» TEXT PROVIDED:
********
Does any other country (besides U.S.) use the same color & size for all of its paper currency ?

Different colors & sizes seem helpful, if perhaps not cost-effective. Was there any rationale ?

“Proverbs for Paranoids, 1: You may never get to touch the Master, but you can tickle his creatures.”

  • T.Pynchon, Gravity’s Rainbow.

Most countries vary their currency much more than the US does.

The problem is the American people. For unclear reasons, Americans freak out over changes in currency.

John W. Kennedy
“Compact is becoming contract; man only earns and pays.”
– Charles Williams

I think that we “freek-out” because we so seldom have to use forgein currency. In other parts of the world, where most countries are smaller, & people pass borders more frequently than us, get accustomed. The Euro-dollar will be a big help. Until I visited Europe, I was puzzled why Jesus came down on money changers. In each new country, one must exchange currency. The money changers. of course, charge for their service. The best idea is for universal “World Dollars” A long time off, but inevatable.Foreign money is ususlly much better looking than our’s. Most use differant colors for each denomination, an idea we shoud adopt…Does anyone remember the old 10,000 lira note in Italy (IIRC worth about $5 or $10) it was about 12"X 8". What a hassel that was!
********
» WHAT YOU NEED TO DO:
- a) For the thread on currency colors and sizes, mark each statement yes or no and quote the words that decide it: (i) One reply says most countries vary their currency much more than the US does. (ii) The opening post calls different colors and sizes clearly cost-effective. (iii) The quotation about the Master comes from Gravity's Rainbow.
- b) Name every person mentioned by name in the thread on currency colors and sizes.
- c) Write a further reply to the thread on currency colors and sizes, following on from its last post.

(Collected data)
********
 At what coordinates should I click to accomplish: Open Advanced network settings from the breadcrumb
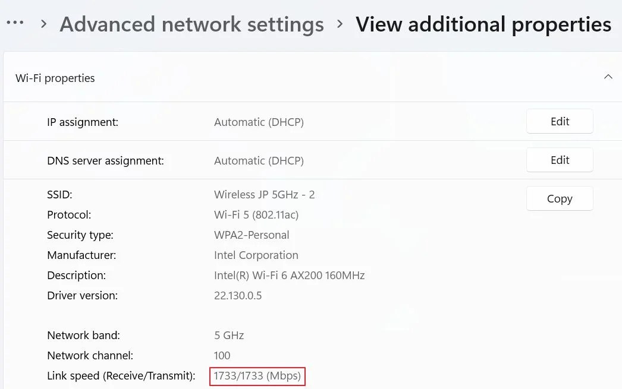191,24
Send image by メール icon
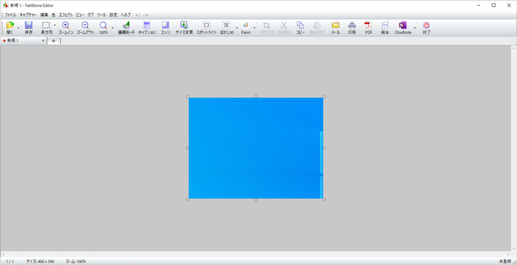The image size is (517, 265). coord(335,27)
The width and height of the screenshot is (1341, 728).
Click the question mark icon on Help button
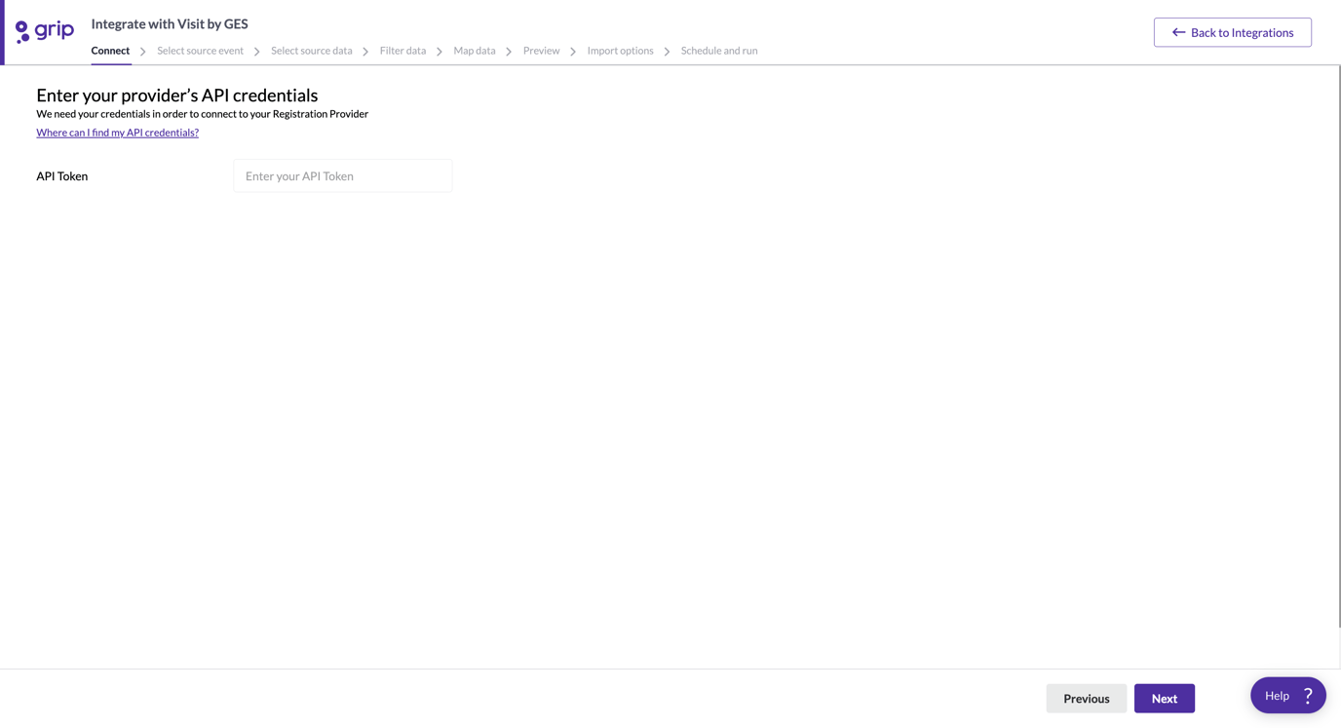click(x=1307, y=694)
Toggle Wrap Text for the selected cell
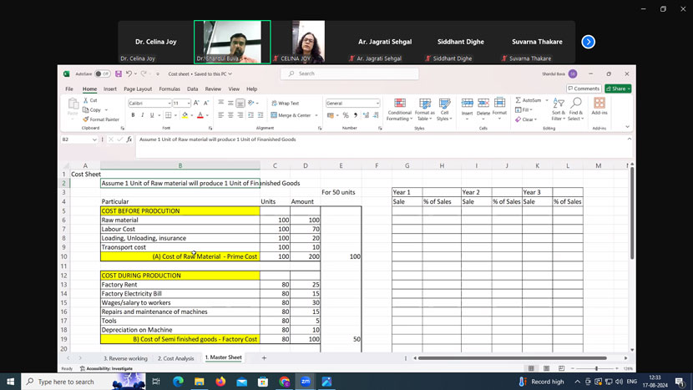 tap(286, 104)
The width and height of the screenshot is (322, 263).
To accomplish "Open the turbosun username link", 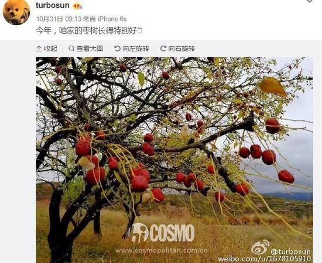I will pos(52,5).
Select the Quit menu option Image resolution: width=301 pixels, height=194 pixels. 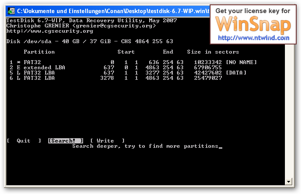click(23, 141)
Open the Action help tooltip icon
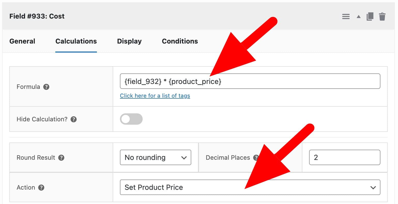 click(41, 188)
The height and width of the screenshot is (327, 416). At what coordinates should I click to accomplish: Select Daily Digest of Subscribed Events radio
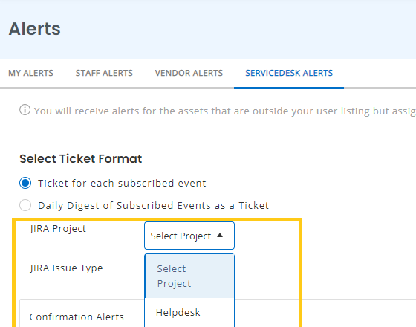point(25,205)
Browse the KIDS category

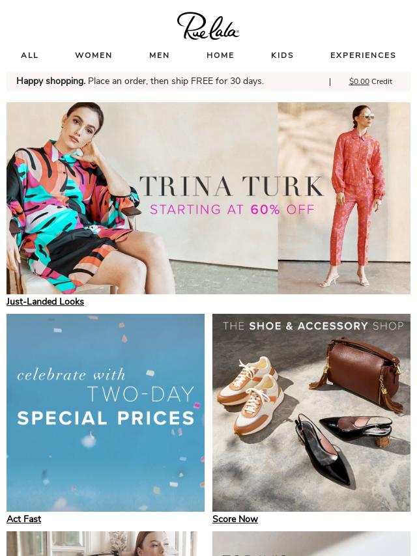point(283,55)
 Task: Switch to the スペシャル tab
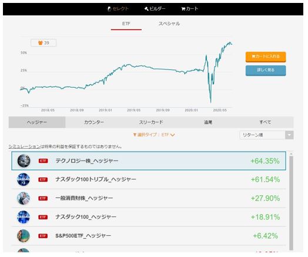click(x=169, y=24)
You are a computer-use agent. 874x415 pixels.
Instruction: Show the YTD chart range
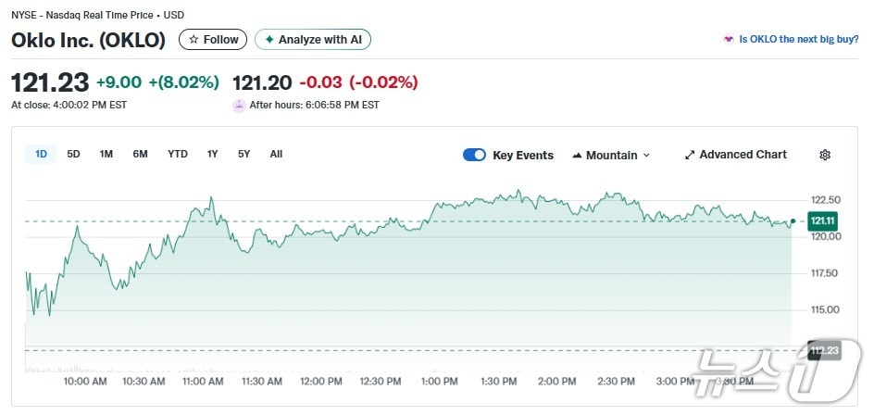178,154
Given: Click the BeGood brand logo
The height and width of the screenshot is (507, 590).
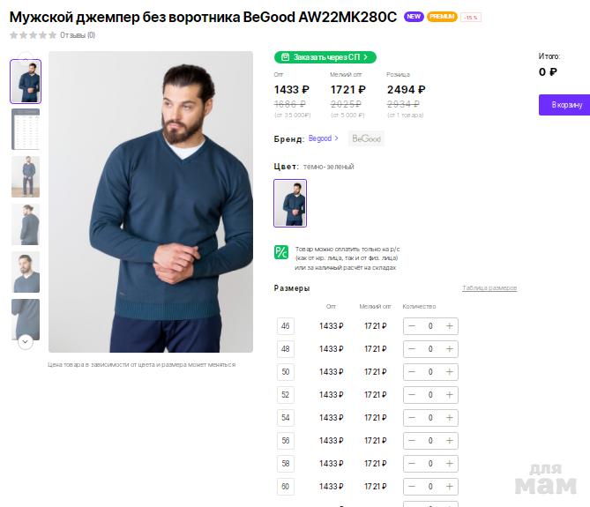Looking at the screenshot, I should click(366, 138).
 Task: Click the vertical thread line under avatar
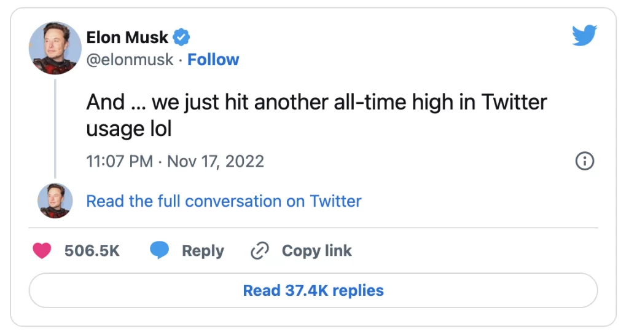[55, 129]
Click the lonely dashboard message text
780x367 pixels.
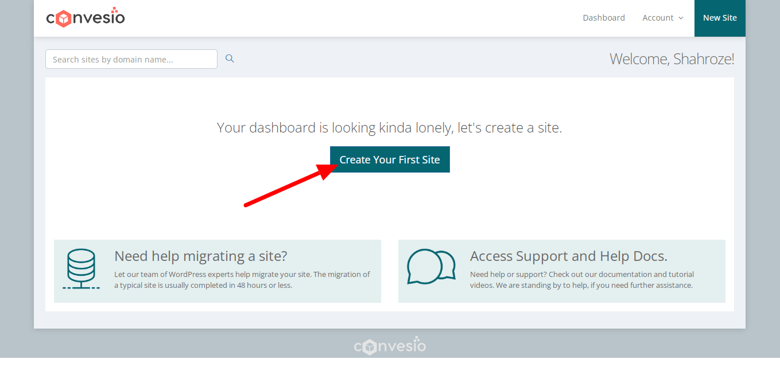coord(389,127)
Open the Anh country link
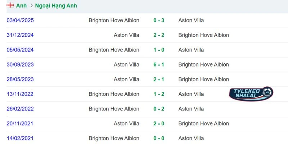This screenshot has width=288, height=144. [21, 6]
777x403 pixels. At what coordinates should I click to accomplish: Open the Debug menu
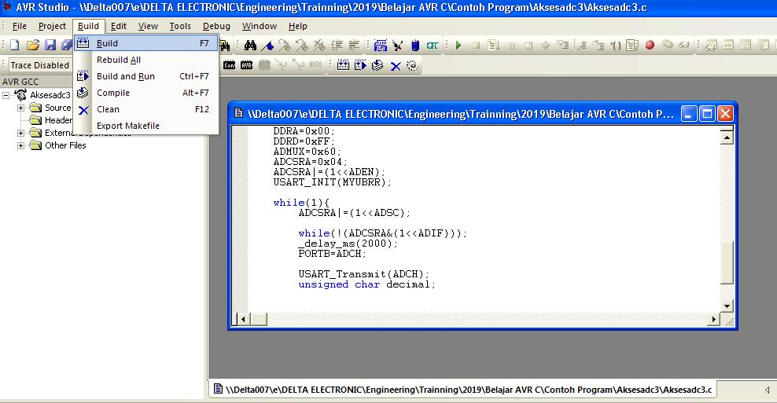[x=216, y=26]
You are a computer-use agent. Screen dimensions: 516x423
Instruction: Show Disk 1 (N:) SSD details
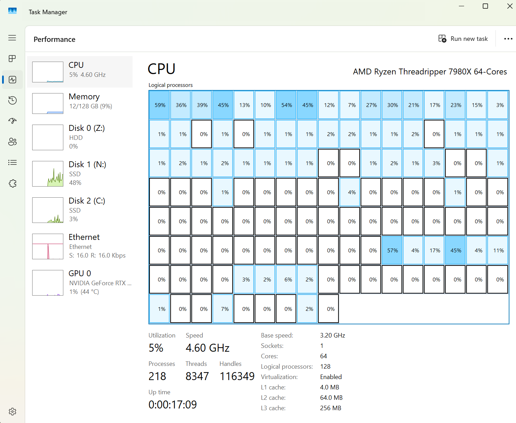(80, 173)
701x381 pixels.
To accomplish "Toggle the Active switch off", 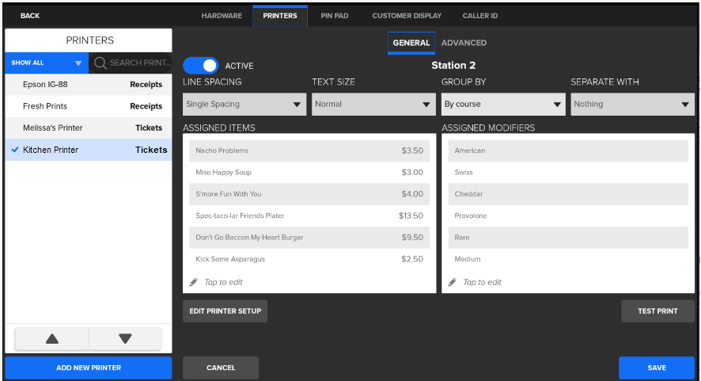I will pos(201,66).
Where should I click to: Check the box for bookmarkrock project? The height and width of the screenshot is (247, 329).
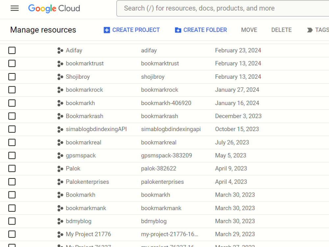click(12, 90)
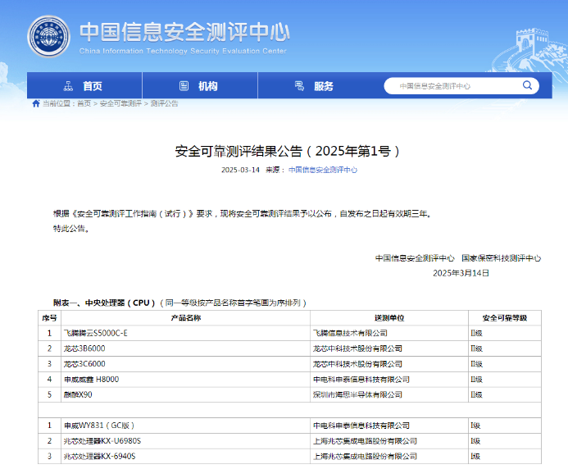Screen dimensions: 568x469
Task: Click the 产品名称 column header
Action: tap(185, 317)
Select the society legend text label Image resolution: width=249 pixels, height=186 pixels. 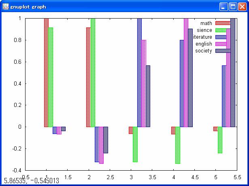tap(203, 51)
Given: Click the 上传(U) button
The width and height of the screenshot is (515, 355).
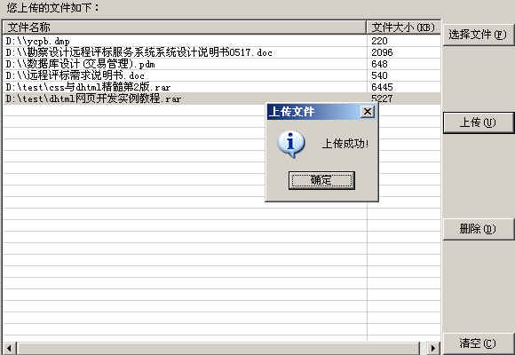Looking at the screenshot, I should tap(478, 122).
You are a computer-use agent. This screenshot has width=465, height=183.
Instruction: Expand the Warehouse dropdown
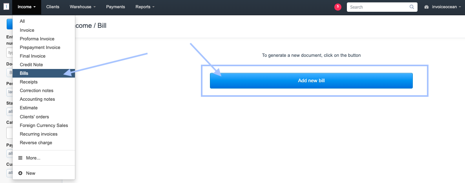tap(82, 7)
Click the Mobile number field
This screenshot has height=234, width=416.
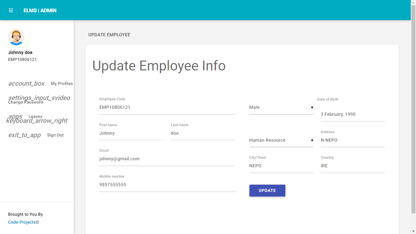coord(167,185)
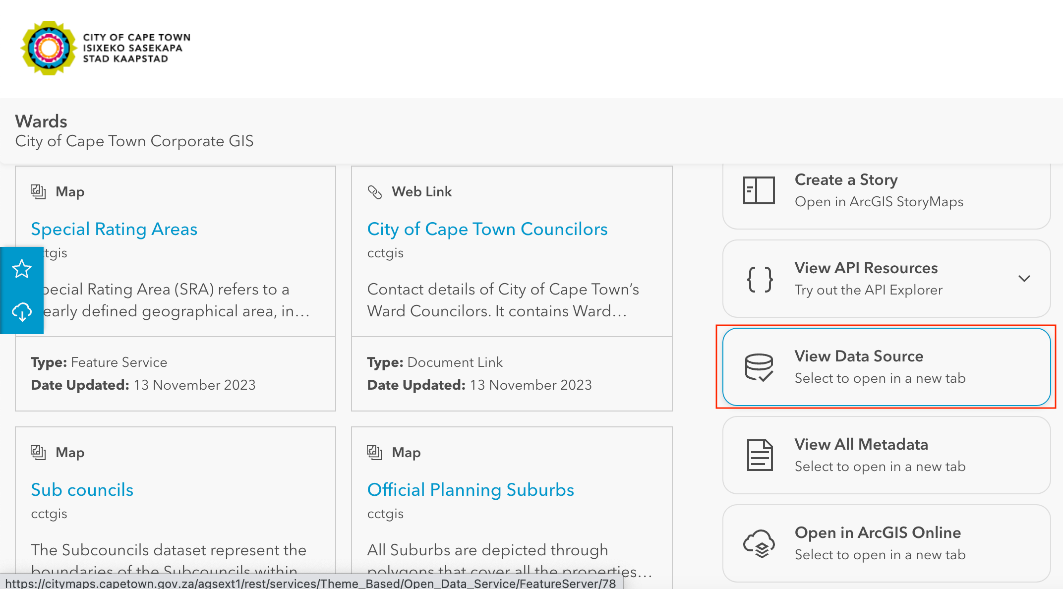Open City of Cape Town Councilors link
Viewport: 1063px width, 589px height.
pyautogui.click(x=487, y=229)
********
» PER-TASK ANSWERS:
- a)
(i) Yes: "Most countries vary their currency much more than the US does."
(ii) No: "Different colors & sizes seem helpful, if perhaps not cost-effective."
(iii) Yes: "T.Pynchon, Gravity’s Rainbow."

- b) T. Pynchon, John W. Kennedy, Charles Williams, Jesus

- c)
I am from the USA and lived in Canada for 5 years. When my Canadian friends discussed US money they always seemed to get worked up over the monochrome nature of our paper currency. “How can you tell them apart?” they’d ask. I would try to be patient while explaining our system of numerals to indicate dollar amounts. They seemed to think that adding colors (or colours) was easier than adding numbers, or some such thing. Anyway, I never saw what the big deal was, and still don’t. Now that my wife, a Canadian, lives in the states, she seems fairly well-accustomed to our system, and rarely gives out 50s for 5s.

I personally think the color and size uniformity of American currency, ironically, makes it the most distinctive in the World.

I couldn’t tell you what a Russian rubble looks like, but I’ll bet most Russians know exactly what a greenback looks like.

Non-Americans see the US dollar as a symbol (and source) of strong economic security and reliablity. Part of this impression comes from the fact that there have been few drastic changes in it’s appearence.

As for Americans, we think that anything with colors other than black of green ink looks like Monopoly money!

I’m not overfond of the new twenties. I think it’s mostly because of two features:

  1. all that blank space on the back, and

  2. the seal on the front looks like it was added with a bad inkjet printer and could smear off at any moment. On every new bill I’ve seen, the seal has bled significantly and is not at all sharp.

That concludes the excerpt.